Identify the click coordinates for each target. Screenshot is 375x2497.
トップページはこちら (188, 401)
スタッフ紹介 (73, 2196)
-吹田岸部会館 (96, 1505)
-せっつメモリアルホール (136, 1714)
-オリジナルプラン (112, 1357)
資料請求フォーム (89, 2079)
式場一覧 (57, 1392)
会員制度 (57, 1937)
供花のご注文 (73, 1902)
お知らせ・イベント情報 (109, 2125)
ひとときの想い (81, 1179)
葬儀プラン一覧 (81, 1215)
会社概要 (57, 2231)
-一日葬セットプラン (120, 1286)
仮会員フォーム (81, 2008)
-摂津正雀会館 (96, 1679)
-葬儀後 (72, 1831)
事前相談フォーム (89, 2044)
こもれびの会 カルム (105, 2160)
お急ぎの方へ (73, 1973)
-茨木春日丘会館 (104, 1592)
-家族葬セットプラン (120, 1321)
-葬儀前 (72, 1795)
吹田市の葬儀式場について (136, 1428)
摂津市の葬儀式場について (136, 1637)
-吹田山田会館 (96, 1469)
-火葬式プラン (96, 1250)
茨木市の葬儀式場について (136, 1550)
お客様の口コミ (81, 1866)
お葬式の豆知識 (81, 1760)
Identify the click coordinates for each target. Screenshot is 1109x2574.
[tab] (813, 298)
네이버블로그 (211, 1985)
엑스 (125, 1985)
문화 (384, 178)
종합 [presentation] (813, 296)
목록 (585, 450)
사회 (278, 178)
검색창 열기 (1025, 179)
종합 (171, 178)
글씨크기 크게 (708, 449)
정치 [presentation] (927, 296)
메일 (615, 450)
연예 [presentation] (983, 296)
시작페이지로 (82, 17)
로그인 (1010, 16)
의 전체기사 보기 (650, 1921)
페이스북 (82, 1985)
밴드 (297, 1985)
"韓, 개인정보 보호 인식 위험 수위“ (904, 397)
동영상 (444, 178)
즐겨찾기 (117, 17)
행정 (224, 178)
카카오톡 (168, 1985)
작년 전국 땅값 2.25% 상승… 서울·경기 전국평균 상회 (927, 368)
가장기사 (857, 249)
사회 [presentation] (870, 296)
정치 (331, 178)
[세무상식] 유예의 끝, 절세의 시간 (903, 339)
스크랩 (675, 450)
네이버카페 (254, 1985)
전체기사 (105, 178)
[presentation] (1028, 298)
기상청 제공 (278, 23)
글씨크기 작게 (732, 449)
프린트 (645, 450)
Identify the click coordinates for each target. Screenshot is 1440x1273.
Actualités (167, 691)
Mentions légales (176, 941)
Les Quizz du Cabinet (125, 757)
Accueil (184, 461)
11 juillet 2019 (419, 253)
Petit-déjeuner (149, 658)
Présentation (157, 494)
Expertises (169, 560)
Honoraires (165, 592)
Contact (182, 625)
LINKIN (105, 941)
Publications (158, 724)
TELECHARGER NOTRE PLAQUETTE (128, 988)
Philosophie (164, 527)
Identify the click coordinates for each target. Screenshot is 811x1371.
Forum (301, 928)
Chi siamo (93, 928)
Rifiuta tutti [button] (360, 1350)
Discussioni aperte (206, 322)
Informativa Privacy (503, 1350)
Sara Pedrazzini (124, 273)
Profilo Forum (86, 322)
^^^^
- The exercise: Return every one of the rows above without changing a single character.

- Solution to this problem:
Identify the click coordinates for each target. Screenshot is 375x2497.
トップページはこちら (188, 401)
スタッフ紹介 (73, 2196)
-吹田岸部会館 (96, 1505)
-せっつメモリアルホール (136, 1714)
-オリジナルプラン (112, 1357)
資料請求フォーム (89, 2079)
式場一覧 (57, 1392)
会員制度 (57, 1937)
供花のご注文 (73, 1902)
お知らせ・イベント情報 (109, 2125)
ひとときの想い (81, 1179)
葬儀プラン一覧 (81, 1215)
会社概要 (57, 2231)
-一日葬セットプラン (120, 1286)
仮会員フォーム (81, 2008)
-摂津正雀会館 (96, 1679)
-葬儀後 (72, 1831)
事前相談フォーム (89, 2044)
こもれびの会 カルム (105, 2160)
お急ぎの方へ (73, 1973)
-茨木春日丘会館 (104, 1592)
-家族葬セットプラン (120, 1321)
-葬儀前 (72, 1795)
吹田市の葬儀式場について (136, 1428)
摂津市の葬儀式場について (136, 1637)
-吹田山田会館 (96, 1469)
-火葬式プラン (96, 1250)
茨木市の葬儀式場について (136, 1550)
お客様の口コミ (81, 1866)
お葬式の豆知識 (81, 1760)
Identify the click coordinates for each target. Screenshot is 1109x2574.
[tab] (813, 298)
네이버블로그 (211, 1985)
엑스 (125, 1985)
문화 (384, 178)
종합 [presentation] (813, 296)
목록 (585, 450)
사회 (278, 178)
검색창 열기 (1025, 179)
종합 (171, 178)
글씨크기 크게 (708, 449)
정치 [presentation] (927, 296)
메일 (615, 450)
연예 [presentation] (983, 296)
시작페이지로 (82, 17)
로그인 (1010, 16)
의 전체기사 보기 (650, 1921)
페이스북 (82, 1985)
밴드 (297, 1985)
"韓, 개인정보 보호 인식 위험 수위“ (904, 397)
동영상 (444, 178)
즐겨찾기 (117, 17)
행정 (224, 178)
카카오톡 (168, 1985)
작년 전국 땅값 2.25% 상승… 서울·경기 전국평균 상회 (927, 368)
가장기사 (857, 249)
사회 [presentation] (870, 296)
정치 (331, 178)
[세무상식] 유예의 끝, 절세의 시간 (903, 339)
스크랩 (675, 450)
네이버카페 (254, 1985)
전체기사 (105, 178)
[presentation] (1028, 298)
기상청 제공 (278, 23)
글씨크기 작게 (732, 449)
프린트 (645, 450)
Identify the click coordinates for each target. Screenshot is 1440x1273.
Actualités (167, 691)
Mentions légales (176, 941)
Les Quizz du Cabinet (125, 757)
Accueil (184, 461)
11 juillet 2019 (419, 253)
Petit-déjeuner (149, 658)
Présentation (157, 494)
Expertises (169, 560)
Honoraires (165, 592)
Contact (182, 625)
LINKIN (105, 941)
Publications (158, 724)
TELECHARGER NOTRE PLAQUETTE (128, 988)
Philosophie (164, 527)
Identify the click coordinates for each target. Screenshot is 811x1371.
Forum (301, 928)
Chi siamo (93, 928)
Rifiuta tutti [button] (360, 1350)
Discussioni aperte (206, 322)
Informativa Privacy (503, 1350)
Sara Pedrazzini (124, 273)
Profilo Forum (86, 322)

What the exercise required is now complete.